## Work to complete
Copy out, word for word, the entries from the line with "The image size is (1568, 681)." to the line with "pos(1175,485)", including both of those lines and nothing else.

## Data entries

===============

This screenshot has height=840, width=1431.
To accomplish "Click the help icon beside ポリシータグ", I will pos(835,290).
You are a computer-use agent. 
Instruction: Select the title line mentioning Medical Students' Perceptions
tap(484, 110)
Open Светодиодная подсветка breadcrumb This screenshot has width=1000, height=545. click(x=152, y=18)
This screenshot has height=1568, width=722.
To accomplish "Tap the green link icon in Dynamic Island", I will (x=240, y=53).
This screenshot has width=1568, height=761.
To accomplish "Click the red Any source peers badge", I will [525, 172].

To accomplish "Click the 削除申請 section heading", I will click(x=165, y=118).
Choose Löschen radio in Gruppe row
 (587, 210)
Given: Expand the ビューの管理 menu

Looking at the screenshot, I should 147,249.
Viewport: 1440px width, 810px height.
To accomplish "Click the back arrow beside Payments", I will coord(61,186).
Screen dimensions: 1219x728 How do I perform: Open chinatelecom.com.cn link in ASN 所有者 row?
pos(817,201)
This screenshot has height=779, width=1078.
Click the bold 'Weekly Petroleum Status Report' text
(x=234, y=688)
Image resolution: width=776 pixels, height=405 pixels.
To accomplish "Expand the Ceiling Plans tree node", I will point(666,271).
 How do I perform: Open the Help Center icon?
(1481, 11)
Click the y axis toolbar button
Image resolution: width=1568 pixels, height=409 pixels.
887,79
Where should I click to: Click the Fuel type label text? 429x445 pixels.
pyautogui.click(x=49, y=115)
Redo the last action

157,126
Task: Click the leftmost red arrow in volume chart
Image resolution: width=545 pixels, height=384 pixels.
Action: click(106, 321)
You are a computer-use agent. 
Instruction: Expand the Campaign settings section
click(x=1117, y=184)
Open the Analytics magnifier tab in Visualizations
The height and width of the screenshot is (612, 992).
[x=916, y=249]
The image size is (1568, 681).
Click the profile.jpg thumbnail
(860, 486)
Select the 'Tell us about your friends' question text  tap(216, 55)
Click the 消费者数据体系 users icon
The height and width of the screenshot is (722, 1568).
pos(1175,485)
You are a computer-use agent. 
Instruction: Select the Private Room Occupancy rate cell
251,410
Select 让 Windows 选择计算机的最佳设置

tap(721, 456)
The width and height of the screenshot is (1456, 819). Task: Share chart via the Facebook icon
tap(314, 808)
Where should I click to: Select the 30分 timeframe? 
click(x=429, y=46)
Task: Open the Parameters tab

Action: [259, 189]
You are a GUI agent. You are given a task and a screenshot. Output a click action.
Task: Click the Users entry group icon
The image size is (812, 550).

===============

## Right answer
The image size is (1568, 681).
Click the profile.jpg thumbnail
(860, 486)
Select the 'Tell us about your friends' question text  tap(216, 55)
Click the 消费者数据体系 users icon
The height and width of the screenshot is (722, 1568).
pos(1175,485)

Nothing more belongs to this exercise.